Your instructions:
Return all lines of the records that contain the word "will".

Records for this task:
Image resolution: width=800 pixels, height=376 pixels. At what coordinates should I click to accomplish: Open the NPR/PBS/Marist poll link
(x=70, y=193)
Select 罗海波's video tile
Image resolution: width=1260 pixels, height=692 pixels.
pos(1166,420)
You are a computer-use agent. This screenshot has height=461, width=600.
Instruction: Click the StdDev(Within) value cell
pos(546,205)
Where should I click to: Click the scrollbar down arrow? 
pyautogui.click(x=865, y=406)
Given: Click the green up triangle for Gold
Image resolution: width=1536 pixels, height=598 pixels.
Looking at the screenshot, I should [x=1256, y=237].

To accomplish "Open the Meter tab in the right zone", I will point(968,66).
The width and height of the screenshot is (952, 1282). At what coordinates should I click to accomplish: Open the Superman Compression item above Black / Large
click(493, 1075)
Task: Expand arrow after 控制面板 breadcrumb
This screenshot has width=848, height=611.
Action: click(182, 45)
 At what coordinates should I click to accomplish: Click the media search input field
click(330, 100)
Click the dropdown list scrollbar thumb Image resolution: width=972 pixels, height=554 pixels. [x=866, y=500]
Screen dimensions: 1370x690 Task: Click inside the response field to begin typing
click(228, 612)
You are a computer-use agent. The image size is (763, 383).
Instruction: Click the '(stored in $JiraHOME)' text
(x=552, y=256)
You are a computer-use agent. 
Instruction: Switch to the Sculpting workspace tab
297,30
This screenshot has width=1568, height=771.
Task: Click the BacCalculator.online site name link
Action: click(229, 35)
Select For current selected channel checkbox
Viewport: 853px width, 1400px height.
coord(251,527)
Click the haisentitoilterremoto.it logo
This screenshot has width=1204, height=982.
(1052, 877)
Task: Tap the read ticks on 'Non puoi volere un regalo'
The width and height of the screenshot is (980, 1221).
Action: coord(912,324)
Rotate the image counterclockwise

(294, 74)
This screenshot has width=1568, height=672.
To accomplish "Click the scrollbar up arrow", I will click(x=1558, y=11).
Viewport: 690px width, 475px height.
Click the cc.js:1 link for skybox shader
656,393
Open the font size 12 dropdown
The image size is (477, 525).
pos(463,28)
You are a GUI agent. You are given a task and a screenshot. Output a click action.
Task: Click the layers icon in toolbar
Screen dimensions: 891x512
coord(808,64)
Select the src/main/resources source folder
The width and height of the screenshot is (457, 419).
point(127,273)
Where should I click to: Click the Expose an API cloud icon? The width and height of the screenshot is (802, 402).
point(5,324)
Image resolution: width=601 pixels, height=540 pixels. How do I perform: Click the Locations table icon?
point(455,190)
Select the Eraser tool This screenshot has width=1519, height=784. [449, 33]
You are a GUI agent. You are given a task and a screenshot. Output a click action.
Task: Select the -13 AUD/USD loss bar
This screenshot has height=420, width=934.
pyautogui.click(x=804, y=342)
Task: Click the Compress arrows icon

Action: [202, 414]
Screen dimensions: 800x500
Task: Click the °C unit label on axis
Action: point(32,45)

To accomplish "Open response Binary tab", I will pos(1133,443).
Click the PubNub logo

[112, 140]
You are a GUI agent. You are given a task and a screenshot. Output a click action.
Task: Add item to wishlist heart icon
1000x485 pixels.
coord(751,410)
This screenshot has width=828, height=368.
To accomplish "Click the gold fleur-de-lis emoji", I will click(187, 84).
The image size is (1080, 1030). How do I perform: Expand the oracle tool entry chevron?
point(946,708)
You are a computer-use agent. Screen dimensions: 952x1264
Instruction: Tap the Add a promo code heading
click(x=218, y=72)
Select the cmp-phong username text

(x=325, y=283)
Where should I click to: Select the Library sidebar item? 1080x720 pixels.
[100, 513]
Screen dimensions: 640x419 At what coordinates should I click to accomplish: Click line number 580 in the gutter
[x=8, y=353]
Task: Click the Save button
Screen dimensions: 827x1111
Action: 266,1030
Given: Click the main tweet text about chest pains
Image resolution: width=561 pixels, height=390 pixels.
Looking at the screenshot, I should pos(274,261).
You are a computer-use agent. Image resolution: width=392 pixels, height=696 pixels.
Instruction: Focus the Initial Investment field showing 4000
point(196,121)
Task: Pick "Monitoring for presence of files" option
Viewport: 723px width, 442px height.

Task output:
To accomplish "Open the Meter tab in the right zone", I will point(968,66).
To accomplish "Click the scrollbar up arrow", I will click(x=1558, y=11).
To accomplish "Open response Binary tab", I will pos(1133,443).
To accomplish "Click the gold fleur-de-lis emoji", I will click(187, 84).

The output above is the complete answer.